By    |   Wednesday, 07 November 2012 08:38 AM EST

Water, batteries and flashlights were not then only thing New Yorkers hoarded in the days leading up to and after the destruction brought about by Hurricane Sandy. Booze was another handy product many thought about before their world went dark.

“We couldn’t get the wine on the shelves fast enough," said Robin Goldson-Forgo, inside her now mostly bare-shelved Lower East Side wine store, September Wines, wine-searcher.com reported. "We went through seven cases of our 'Staff Picks' in an hour. Then France went, and we did a brisk business in bourbon, vodka and sparkling wine. I guess people wanted to cheer themselves up.”

Sherry-Lehmann Wine & Spirits uptown shut down on Monday and Tuesday last week but luckily both its Park Avenue flagship and Brooklyn warehouse were untouched and they reopened for business Wednesday.

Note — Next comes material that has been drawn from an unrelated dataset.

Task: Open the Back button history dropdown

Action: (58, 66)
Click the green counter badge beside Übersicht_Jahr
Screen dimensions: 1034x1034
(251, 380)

Editor's Note: Unthinkable Haunts Investors: Evidence for Imminent 90% Stock Market Drop.

“We were very fortunate,” CEO Chris Adams told the website. “Deliveries have been challenging, but we have kept our trucks rolling so far. The access to gas in New York and New Jersey is being managed, but we’ll have to see what next week holds.”

The renowned Red Hook Winery in Brooklyn, was almost completely destroyed by Sandy, according to wine-searcher.com. The Red Hook Winery is on a pier and the storm carried debris five feet over the dock and crushed the doors to the shop and ruined hundreds of barrels filled with wine and almost all of the wine-making equipment.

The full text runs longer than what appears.